OS-level virtualizer ships with Linux for first time

Mandriva Corporate Server 4.0 is to include OpenVZ, OS developer Mandriva -- once known as MandrakeSoft -- and it's the first time that operating system-level virtualization software has been included as a part of the OS, according to Linux distributor Mandriva.

Compared to VMware and para-virtualization technologies such as Xen, OpenVZ offers the least flexibility in the choice of operating system: both guest and host OSes must be Linux. So if you're in a hurry to pack multiple versions of Linux inti a server, this could be the one to choose.

However, OpenVZ's proponents claim that OS-level virtualization provides better performance, scalability, density, dynamic resource management, and ease of administration. According to the OpenVZ project, there's only a one to three per cent performance penalty for OpenVZ compared to stand-alone servers.

The way it works is that each VM - or VE in OpenVZ-speak - uses the same OS kernel although from the point of view of its owner each looks like a physical server and is separated by system level management software.
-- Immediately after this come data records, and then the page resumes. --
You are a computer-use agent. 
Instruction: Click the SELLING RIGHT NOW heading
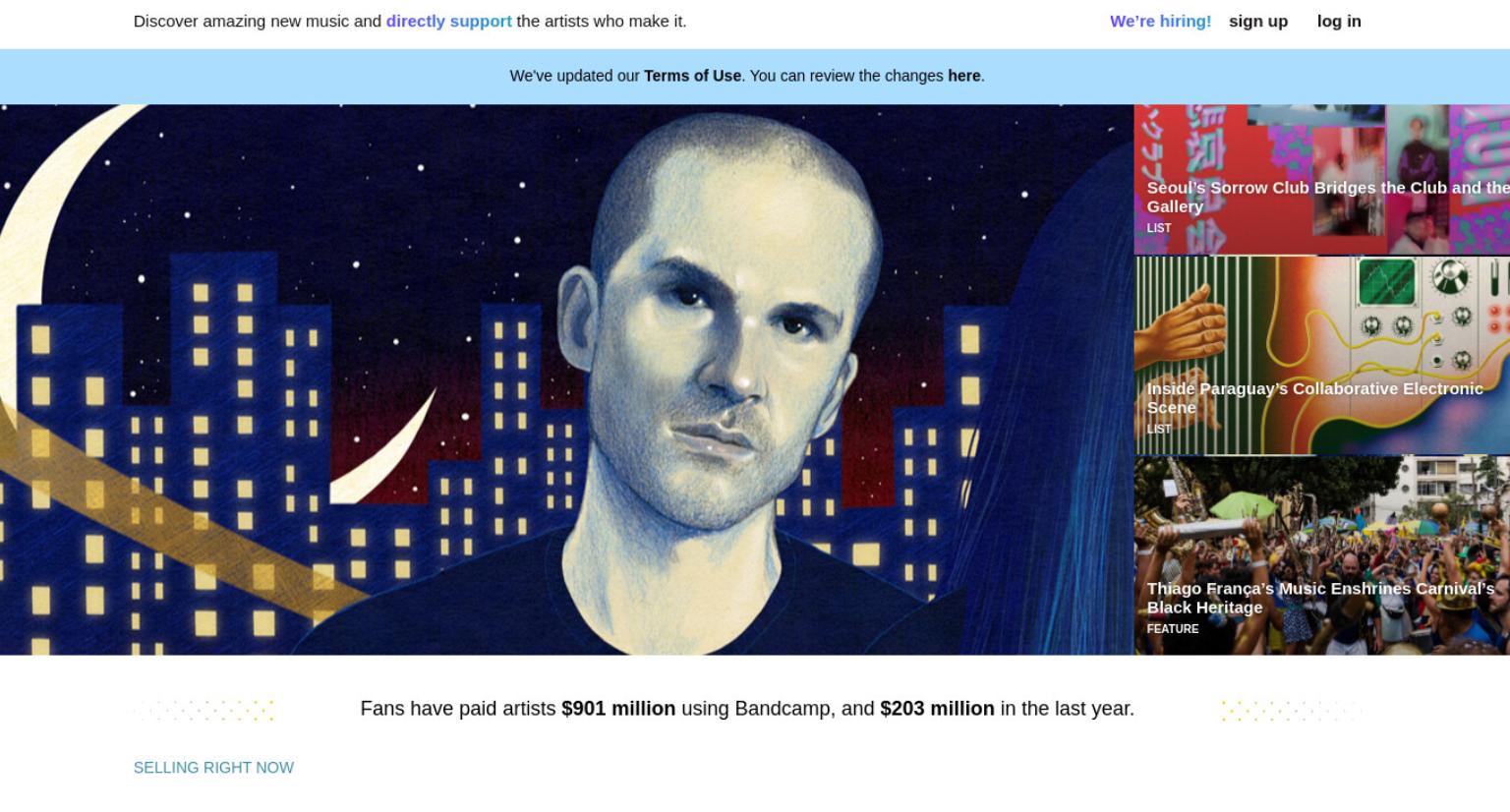(213, 768)
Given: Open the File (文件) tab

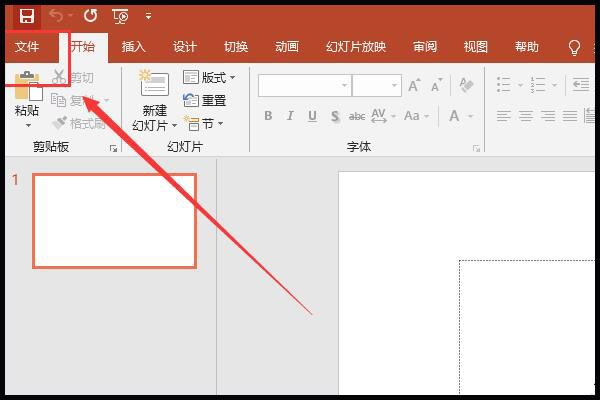Looking at the screenshot, I should pyautogui.click(x=27, y=47).
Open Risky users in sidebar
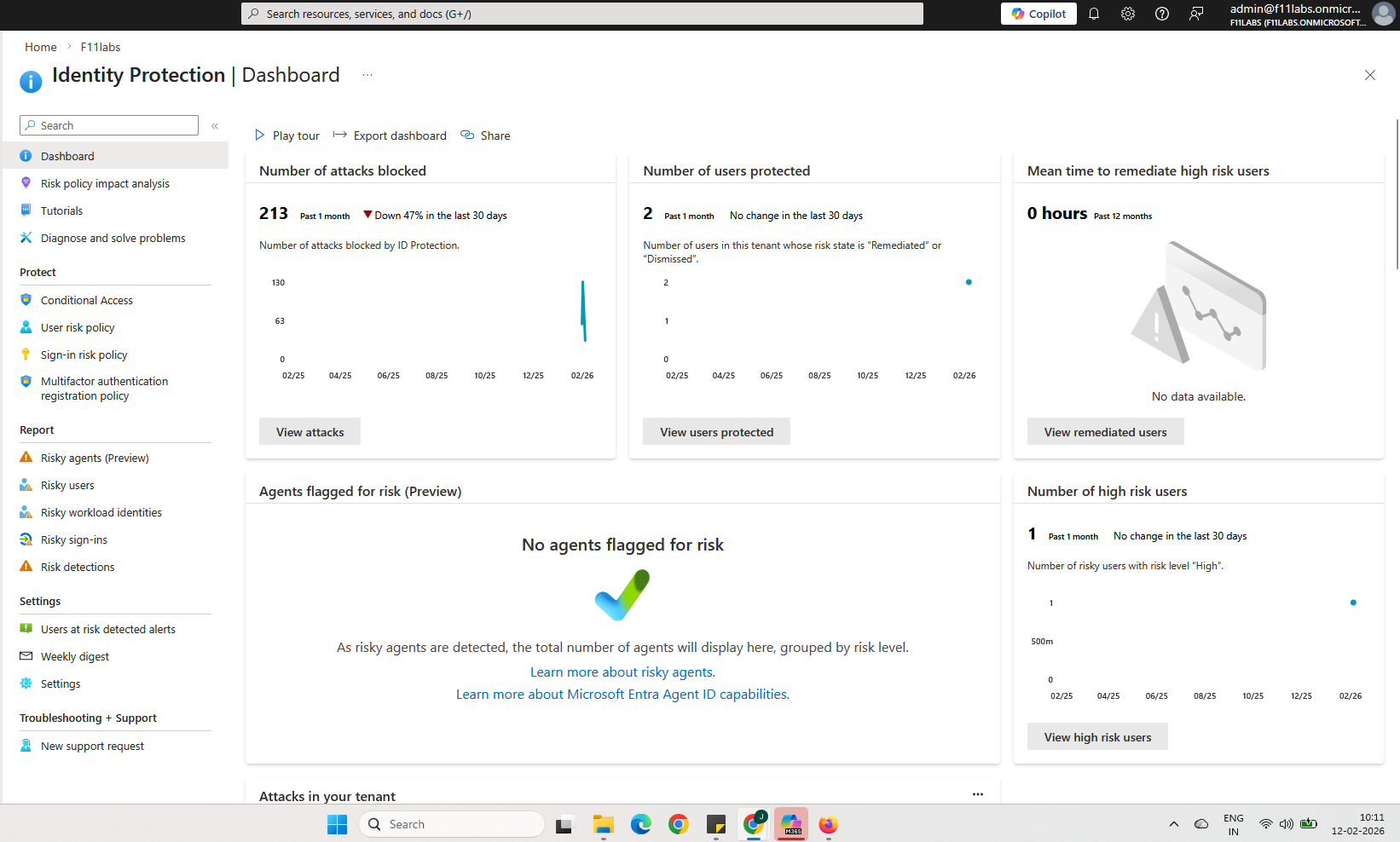The image size is (1400, 842). (x=67, y=486)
OpenVZ is an open source project based on SWsoft's Virtuozzo, which remains proprietary software.

Mandriva's ISV manager Klara Mika said: "OpenVZ is also an excellent open source project. By making it available more widely and easily as part of Mandriva Linux, we hope to widen the user community and help improve the integration of virtualization technologies into a standard Linux kernel."

"Embedding the OpenVZ technology directly into the Mandriva kernel will give Mandriva customers unparalleled virtualization functionality," said Kir Kolyshkin, manager of the OpenVZ project. "We're very pleased to work with Mandriva and make our technology widely available via the popular Linux distribution."